Joint Task Force Civil Support wrapped up their mission as part of the whole-of-government COVID-19 vaccination response on June 21, 2021. The command initiated its assistance to the U.S. vaccination effort in early February, and during that time supported the administering of more than 1.87 million vaccines to communities throughout the United States.
During the COVID-19 vaccine effort, JTF-CS primarily acted as a command and control headquarters for U.S. Army North, which is U.S. Northern Command’s Joint Force Land Component Command. JTF-CS enabled joint teams from every branch of the Armed Forces, with more than 2,500 service members sustaining 22 Community Vaccination Centers across 14 states and territories.
The Department of Defense was chosen to aid FEMA through the federal validation process, where it was determined the DoD could assist in this national effort to vaccinate the American people. Specifically, the DoD contains expeditionary capabilities and availability to deploy on short notice, something not readily available in other federal agencies or in the private sector.
The level of assistance the DoD’s COVID vaccination response provided would not have been possible without the professionalism and dedication of the Soldiers, Sailors, Airmen and Marines, who comprise of America’s fighting force.
In a message to those men and women, Maj. Gen. Jeff Van, Joint Task Force Civil Support commanding general, addressed the importance of answering the nation’s call. “I am very proud of this team and to be a part of this whole-of-government effort to expedite vaccinations for those in need. As of yesterday, JTF-CS has been able to help execute more than 1.71 million vaccination shots,” said Van. “All of the service members and DoD civilians have a lot of pride and satisfaction knowing we've helped so many people by slowing the spread of COVID-19.”
As a part of the Joint Force Land Component Command team, JTF-CS provided a foundation for the deployment and operation of large-scale medical and logistical vaccination teams. These teams varied in size and scale, from 25 to 230 service members per team, depending on the location and size of the vaccination effort. These teams provided medical personnel to prepare and administer the vaccine and additional general purpose personnel in administrative roles to supplement the functioning of the site.
These agile and tailorable teams collaborated with other federal, state, and local agencies, to include the Department of Homeland Security’s Federal Emergency Management Agency, serving at vaccination centers in Georgia, Illinois, Indiana, Kentucky, Maryland, Massachusetts, Michigan, Missouri, New Jersey, New York, Cleveland, Pennsylvania, Virginia, Wisconsin, Tennessee and the U.S. Virgin Islands.
Every one of the aforementioned state-run CVCs were at the request of the individual state and FEMA, with the DoD providing the manpower to facilitate the day-to-day operations within the CVC.

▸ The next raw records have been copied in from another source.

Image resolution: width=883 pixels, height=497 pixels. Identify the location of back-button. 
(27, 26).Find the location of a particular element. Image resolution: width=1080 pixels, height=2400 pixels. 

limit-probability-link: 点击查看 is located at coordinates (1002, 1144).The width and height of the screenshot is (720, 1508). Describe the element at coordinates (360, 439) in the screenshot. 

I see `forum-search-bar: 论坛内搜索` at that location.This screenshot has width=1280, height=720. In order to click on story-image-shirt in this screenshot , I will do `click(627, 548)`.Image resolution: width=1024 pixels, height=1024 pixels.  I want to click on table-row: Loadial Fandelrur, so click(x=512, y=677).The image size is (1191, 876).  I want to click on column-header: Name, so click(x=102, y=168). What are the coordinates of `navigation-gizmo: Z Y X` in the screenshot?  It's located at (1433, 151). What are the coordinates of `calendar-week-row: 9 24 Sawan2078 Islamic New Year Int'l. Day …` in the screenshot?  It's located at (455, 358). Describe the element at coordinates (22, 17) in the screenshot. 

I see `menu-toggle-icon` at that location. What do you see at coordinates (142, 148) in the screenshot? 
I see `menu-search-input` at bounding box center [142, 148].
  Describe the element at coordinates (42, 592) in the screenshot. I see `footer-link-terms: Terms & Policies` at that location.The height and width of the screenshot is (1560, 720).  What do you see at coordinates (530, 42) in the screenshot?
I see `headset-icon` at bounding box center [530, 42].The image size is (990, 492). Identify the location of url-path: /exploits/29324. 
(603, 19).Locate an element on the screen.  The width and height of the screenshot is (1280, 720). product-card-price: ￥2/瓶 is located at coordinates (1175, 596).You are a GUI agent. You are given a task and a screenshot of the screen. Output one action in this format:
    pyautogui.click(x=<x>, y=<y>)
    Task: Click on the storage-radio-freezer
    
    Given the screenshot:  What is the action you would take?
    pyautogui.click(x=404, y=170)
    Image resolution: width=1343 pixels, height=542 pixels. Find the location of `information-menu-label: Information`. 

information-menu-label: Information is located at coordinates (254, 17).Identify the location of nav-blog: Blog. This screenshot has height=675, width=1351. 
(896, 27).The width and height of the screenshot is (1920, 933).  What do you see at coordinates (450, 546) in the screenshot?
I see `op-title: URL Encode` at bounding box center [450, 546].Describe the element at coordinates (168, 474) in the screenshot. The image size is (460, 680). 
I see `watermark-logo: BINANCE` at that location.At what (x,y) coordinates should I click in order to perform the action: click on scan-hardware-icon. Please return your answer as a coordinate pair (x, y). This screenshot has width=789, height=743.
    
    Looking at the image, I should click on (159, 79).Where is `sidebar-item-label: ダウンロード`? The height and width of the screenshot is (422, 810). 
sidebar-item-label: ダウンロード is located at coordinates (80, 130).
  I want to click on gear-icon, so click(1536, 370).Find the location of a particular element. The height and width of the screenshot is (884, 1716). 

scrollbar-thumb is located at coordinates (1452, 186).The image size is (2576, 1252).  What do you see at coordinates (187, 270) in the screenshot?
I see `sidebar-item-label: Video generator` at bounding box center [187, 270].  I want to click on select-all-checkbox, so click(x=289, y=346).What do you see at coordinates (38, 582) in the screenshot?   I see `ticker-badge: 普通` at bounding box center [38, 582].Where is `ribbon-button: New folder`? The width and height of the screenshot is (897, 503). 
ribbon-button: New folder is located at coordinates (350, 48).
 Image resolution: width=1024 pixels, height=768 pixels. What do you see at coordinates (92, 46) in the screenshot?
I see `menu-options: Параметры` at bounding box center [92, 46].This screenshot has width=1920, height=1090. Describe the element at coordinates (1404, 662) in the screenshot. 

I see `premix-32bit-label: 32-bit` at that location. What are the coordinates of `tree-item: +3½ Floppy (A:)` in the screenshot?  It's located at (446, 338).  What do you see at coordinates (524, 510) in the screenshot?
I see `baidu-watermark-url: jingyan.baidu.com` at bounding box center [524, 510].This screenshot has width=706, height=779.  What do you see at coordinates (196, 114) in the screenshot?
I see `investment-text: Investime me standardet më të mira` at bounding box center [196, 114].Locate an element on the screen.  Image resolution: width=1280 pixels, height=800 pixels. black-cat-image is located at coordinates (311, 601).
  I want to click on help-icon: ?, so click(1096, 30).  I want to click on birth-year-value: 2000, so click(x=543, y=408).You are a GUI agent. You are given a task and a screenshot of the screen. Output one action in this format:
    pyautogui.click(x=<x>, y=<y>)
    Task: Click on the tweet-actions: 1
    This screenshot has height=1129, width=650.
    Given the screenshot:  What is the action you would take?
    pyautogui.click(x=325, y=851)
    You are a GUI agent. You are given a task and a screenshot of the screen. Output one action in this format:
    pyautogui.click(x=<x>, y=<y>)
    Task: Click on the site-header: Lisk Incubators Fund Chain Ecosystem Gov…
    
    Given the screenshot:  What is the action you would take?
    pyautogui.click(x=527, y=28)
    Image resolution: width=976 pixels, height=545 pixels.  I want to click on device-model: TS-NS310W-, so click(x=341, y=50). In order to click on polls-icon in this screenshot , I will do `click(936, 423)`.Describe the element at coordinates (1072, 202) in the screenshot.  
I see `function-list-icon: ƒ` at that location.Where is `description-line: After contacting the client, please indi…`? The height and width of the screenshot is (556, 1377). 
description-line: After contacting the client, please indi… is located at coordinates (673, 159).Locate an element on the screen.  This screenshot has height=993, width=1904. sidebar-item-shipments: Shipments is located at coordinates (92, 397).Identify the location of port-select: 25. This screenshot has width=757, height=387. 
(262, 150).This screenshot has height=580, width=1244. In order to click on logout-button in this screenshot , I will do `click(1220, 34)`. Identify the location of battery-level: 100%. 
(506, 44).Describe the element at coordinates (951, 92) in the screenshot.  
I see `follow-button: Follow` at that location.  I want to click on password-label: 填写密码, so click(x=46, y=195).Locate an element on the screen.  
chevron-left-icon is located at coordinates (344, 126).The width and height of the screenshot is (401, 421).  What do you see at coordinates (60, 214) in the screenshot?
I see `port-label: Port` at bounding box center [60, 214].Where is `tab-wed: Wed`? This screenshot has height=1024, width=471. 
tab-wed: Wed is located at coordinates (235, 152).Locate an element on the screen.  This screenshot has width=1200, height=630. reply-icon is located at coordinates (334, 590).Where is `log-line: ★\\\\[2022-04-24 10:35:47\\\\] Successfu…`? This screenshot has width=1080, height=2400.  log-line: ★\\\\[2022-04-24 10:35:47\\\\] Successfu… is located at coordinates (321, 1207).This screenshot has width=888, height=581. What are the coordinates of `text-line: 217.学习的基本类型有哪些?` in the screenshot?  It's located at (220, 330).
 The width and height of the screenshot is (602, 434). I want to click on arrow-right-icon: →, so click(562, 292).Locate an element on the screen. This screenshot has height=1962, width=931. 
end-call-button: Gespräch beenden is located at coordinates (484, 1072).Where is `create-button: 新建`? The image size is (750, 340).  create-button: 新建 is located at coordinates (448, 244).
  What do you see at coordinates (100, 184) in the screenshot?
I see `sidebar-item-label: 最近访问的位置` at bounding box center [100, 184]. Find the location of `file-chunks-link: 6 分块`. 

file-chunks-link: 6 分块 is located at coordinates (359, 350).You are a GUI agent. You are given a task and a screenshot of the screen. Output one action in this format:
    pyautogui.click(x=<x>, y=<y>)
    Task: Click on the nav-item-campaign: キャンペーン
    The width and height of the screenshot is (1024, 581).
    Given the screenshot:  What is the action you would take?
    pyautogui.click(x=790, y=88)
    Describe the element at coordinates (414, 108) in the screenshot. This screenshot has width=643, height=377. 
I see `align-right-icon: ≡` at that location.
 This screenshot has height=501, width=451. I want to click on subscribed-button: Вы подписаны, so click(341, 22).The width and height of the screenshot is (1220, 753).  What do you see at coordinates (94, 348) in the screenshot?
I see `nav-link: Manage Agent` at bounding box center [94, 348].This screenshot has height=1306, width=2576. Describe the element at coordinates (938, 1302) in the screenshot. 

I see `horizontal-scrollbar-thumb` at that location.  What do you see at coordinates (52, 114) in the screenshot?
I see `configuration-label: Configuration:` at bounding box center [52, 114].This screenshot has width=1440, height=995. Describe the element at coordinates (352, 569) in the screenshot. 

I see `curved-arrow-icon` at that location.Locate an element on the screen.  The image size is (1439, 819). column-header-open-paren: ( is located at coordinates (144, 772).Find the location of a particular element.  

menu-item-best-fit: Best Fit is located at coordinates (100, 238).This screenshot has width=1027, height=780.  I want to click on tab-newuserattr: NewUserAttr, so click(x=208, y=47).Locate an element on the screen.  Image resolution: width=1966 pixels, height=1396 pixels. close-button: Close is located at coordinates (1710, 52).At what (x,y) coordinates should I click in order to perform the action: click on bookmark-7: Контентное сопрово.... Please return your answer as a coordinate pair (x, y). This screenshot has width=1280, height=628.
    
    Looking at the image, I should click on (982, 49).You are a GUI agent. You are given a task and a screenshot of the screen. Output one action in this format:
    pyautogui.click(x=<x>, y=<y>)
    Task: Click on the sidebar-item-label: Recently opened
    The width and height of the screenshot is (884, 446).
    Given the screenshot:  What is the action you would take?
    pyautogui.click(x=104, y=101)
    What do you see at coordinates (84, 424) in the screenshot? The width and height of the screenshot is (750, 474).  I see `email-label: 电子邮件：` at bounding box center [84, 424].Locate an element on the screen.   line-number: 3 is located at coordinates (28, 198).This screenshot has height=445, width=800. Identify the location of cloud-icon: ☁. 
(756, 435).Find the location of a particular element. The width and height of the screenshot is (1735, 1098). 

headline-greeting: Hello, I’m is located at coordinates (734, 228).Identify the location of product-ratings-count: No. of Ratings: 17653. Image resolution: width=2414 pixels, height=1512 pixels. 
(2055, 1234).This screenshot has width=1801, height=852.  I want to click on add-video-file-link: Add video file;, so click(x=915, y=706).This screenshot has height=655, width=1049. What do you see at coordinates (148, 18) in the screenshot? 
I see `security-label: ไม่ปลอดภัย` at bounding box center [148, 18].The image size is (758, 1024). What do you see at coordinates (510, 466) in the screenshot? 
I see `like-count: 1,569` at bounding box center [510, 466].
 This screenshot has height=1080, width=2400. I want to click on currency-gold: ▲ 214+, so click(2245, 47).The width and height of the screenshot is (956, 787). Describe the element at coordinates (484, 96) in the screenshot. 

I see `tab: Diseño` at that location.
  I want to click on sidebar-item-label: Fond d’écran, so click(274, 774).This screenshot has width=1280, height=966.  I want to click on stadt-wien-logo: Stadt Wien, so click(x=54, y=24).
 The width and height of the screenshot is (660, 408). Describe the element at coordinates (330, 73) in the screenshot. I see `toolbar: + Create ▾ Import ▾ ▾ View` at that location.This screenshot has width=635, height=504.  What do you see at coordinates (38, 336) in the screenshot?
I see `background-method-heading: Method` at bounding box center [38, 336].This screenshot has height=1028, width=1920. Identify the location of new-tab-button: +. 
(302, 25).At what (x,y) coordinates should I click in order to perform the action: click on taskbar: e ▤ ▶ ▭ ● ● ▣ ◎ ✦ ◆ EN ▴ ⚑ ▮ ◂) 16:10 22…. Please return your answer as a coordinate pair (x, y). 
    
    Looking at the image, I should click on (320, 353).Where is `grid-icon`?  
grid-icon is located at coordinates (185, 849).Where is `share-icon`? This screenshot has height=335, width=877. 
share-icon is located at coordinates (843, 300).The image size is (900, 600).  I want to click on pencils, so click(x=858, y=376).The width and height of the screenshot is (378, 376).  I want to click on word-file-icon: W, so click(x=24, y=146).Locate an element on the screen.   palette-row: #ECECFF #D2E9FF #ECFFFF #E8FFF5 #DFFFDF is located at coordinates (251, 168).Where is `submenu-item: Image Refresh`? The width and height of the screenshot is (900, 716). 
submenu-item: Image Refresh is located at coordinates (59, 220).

“As I’ve gone to the various centers and visited the service members — Soldiers, Airmen, Marines, Sailors and Coast Guardsmen, overwhelmingly embraced this mission. For many, this was an opportunity to help our fellow Americans in America,” said Van. “Primarily in the military we are going somewhere else in the world to encourage U.S. interests and objectives, and there’s a lot of pride in being able to provide assistance to neighborhoods and communities in the homeland that have been hit so hard by the pandemic, which helps get our country back to normal.”
As of June 2021, JTF-CS-led CVC teams administered nearly 40 percent of the 5 million vaccinations given by state-ran, federally supported sites and provided more than half of the manpower in the JFLCC’s role of the whole-of-government effort to slow the spread of the virus for the nation.